**PROMPT**
Can you copy, character for character, the rows starting at the line that contains "The image size is (630, 829)." and ending at the line that contains "tap(39, 261)", with both of those lines included?

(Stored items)
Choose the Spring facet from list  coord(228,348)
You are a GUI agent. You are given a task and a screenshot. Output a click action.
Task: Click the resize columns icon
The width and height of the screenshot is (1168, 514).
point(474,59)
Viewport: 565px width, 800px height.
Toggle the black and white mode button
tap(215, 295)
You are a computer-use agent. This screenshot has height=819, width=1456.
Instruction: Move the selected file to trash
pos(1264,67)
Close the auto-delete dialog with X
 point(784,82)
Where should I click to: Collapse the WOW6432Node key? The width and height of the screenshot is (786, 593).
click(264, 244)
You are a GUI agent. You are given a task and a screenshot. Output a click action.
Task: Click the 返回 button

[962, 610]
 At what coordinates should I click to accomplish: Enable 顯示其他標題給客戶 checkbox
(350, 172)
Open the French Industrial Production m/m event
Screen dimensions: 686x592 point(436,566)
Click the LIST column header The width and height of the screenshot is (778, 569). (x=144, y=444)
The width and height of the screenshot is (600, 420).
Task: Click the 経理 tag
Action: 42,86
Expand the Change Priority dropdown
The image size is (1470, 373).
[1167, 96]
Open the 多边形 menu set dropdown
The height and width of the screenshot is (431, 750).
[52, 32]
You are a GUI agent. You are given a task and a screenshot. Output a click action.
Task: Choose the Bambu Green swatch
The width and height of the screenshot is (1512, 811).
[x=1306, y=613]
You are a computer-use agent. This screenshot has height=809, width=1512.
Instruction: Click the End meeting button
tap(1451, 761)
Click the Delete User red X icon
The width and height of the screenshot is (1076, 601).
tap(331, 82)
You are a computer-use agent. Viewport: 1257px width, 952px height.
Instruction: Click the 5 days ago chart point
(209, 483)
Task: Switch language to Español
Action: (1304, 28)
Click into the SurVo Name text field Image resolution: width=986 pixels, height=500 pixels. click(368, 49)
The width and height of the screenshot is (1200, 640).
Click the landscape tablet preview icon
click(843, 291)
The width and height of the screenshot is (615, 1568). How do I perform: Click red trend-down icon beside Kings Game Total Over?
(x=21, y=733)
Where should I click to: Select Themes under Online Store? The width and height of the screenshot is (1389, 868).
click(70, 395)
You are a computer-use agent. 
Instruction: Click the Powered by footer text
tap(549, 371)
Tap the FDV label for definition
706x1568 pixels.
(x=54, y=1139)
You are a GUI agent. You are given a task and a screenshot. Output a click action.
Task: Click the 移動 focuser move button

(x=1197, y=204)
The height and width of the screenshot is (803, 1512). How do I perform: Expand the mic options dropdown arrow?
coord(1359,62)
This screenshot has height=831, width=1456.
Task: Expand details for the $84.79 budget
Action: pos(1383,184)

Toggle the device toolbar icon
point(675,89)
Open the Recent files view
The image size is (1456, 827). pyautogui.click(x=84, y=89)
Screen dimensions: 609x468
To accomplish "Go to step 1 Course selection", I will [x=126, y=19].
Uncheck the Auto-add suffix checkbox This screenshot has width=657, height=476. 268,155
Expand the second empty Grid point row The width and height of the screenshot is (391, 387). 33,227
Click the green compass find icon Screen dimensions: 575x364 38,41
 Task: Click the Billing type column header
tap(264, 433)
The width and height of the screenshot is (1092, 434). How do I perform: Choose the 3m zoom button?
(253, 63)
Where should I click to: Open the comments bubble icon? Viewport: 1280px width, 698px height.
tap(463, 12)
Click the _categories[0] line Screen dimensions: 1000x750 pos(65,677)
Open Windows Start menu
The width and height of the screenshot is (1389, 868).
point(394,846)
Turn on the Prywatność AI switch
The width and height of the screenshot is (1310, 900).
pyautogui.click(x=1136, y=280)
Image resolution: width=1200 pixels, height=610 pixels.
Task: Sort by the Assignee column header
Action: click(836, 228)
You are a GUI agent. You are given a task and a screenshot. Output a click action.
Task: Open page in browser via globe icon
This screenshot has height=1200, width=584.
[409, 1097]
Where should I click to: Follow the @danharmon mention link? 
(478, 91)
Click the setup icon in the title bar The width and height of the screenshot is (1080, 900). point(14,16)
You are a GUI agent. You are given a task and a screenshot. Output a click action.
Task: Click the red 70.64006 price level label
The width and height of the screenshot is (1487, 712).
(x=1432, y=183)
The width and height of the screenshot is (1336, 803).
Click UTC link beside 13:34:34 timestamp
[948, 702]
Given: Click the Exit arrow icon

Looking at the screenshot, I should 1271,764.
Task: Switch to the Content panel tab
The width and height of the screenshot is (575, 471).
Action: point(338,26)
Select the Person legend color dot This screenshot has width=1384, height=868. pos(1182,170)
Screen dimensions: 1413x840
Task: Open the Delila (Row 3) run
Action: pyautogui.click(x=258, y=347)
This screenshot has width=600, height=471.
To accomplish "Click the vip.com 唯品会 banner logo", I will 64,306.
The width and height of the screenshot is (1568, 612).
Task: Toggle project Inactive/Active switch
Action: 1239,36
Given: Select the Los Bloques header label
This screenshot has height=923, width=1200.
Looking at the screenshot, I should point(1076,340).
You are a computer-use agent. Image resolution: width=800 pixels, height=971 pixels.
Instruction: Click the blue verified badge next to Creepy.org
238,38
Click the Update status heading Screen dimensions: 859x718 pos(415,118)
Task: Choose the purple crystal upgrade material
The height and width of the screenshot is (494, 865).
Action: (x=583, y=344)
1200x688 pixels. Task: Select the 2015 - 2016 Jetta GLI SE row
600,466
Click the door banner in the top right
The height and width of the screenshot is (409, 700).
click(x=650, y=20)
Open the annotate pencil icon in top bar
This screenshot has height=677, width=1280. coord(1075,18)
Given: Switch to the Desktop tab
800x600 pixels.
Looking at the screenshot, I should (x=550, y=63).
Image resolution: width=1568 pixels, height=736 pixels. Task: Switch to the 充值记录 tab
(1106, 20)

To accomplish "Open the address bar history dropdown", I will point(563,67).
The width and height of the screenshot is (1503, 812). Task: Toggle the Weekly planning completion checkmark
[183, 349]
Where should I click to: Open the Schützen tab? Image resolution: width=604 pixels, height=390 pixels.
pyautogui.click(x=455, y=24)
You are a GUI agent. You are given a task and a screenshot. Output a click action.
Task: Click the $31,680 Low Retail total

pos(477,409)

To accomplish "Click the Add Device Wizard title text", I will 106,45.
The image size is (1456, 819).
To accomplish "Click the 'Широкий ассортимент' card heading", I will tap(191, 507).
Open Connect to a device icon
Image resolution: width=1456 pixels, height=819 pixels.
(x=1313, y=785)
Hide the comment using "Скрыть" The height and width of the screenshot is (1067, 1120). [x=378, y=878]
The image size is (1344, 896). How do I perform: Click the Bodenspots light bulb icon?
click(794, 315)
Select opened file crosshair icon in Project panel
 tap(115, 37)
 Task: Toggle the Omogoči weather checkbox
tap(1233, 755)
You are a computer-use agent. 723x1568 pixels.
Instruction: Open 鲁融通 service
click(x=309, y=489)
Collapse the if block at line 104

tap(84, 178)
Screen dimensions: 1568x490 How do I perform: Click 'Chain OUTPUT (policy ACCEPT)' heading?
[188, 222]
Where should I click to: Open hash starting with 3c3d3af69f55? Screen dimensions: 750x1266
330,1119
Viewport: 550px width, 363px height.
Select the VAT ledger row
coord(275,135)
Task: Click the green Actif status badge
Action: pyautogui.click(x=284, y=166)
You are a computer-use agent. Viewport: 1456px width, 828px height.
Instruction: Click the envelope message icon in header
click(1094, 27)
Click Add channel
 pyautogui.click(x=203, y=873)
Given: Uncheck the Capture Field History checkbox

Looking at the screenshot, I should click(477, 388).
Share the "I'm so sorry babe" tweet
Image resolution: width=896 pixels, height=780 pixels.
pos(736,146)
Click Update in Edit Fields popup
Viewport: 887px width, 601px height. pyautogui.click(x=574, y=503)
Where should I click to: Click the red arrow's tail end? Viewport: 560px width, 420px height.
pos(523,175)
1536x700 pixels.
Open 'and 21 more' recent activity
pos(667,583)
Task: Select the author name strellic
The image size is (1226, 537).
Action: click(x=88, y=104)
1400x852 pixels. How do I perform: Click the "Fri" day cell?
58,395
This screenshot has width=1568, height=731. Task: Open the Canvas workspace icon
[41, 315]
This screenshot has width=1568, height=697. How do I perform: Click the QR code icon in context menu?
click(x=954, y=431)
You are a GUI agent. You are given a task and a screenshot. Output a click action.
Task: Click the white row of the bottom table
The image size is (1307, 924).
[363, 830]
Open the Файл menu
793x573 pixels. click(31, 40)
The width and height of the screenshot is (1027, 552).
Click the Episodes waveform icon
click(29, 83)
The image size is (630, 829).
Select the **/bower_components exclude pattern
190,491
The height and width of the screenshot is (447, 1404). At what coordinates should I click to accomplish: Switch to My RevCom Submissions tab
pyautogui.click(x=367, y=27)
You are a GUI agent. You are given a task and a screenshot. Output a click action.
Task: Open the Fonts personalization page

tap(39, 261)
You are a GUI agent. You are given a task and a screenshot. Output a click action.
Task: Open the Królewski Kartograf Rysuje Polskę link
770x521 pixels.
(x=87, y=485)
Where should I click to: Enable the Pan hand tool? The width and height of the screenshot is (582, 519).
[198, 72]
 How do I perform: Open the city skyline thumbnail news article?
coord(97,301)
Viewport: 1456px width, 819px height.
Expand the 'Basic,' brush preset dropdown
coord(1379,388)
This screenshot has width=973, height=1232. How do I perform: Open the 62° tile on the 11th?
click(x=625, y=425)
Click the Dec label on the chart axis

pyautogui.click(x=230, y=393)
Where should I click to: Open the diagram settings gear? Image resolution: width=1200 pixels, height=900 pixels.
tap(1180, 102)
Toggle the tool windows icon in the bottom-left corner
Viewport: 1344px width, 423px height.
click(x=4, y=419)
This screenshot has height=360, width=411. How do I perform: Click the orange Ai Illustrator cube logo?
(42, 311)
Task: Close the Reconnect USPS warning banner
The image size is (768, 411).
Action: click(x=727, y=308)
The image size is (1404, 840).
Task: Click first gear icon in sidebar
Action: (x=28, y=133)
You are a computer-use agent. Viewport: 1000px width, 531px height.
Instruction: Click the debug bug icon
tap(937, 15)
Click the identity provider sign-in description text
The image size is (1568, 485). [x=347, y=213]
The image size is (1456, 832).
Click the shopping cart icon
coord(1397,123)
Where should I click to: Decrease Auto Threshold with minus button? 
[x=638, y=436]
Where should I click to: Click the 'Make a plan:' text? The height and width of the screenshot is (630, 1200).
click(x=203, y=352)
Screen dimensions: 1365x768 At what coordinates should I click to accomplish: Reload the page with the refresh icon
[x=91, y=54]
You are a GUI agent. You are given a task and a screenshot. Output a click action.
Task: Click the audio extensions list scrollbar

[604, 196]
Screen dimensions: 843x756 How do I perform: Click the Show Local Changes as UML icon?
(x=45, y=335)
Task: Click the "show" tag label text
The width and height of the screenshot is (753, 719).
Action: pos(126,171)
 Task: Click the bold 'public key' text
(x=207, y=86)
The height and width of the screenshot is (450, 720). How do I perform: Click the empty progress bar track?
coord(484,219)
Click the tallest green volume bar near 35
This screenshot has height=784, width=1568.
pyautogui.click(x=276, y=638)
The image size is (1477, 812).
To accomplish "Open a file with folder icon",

**EXERCISE OUTPUT**
The image size is (630, 829).
Select the **/bower_components exclude pattern
190,491
The height and width of the screenshot is (447, 1404). At what coordinates should I click to accomplish: Switch to My RevCom Submissions tab
pyautogui.click(x=367, y=27)
You are a GUI agent. You are given a task and a screenshot. Output a click action.
Task: Open the Fonts personalization page

tap(39, 261)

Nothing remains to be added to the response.